Data Validation for DuckDB

August 28, 2025

If you’re a data analyst, scientist, or engineer, you’ve likely used DuckDB in some capacity. It’s an impressively powerful tool that has rightfully gained significant popularity in recent years. While DuckDB simplifies data processing, working with data often means encountering data quality issues. The 2025 State of Analytics Engineering Report from dbt Labs found that “data quality remains the most critical challenge for data teams to solve.” This raises an important question: How can we ensure data quality when using DuckDB for data workflows?
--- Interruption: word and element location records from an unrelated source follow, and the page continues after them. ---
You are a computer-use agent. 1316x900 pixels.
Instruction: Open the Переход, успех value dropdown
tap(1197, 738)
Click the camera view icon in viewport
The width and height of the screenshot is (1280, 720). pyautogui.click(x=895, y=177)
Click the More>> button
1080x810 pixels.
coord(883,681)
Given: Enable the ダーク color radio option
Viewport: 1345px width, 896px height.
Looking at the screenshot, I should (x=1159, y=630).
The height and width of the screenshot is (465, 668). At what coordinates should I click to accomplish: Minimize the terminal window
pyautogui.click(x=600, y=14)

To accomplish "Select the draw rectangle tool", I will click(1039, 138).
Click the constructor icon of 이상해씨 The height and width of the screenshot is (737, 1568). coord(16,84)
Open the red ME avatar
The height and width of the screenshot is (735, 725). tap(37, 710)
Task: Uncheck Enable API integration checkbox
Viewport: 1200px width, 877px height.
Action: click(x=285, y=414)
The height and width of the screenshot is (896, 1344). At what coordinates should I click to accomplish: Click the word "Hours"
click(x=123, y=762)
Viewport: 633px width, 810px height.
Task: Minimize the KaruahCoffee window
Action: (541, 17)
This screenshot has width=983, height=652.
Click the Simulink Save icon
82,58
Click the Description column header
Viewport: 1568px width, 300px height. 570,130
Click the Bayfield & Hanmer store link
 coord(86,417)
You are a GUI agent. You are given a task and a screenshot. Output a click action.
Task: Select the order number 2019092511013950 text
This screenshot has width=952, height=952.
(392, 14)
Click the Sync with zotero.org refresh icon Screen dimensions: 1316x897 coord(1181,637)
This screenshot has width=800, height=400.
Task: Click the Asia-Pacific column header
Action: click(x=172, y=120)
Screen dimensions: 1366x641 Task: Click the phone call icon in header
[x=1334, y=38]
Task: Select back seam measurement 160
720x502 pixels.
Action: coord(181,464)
Pointblank is a powerful, open-source data validation framework for Python. With its intuitive, chainable API and interactive reports, Pointblank makes it easy to define comprehensive data quality checks and visualize the results. DuckDB and other database systems are supported via Pointblank’s integration with Ibis, a portable Python dataframe library that works with many different backends.

Install pointblank with the duckdb and pl (Polars) extras:

pip install "pointblank[duckdb,pl]"

Polars is used for rendering reporting results.

Import ibis and pointblank:

import ibis
import pointblank as pb

Connect to DuckDB:

con = ibis.duckdb.connect()

This connects to an in-memory database. If you want to connect to a DuckDB database file or MotherDuck, see the Ibis DuckDB documentation.

Create a table:

con.raw_sql("""
CREATE TABLE titanic AS
    SELECT * REPLACE (Survived::BOOLEAN AS Survived)
    FROM 'https://raw.githubusercontent.com/datasciencedojo/datasets/refs/heads/master/titanic.csv'
""")

We’ll use the famous Titanic dataset in this walkthrough.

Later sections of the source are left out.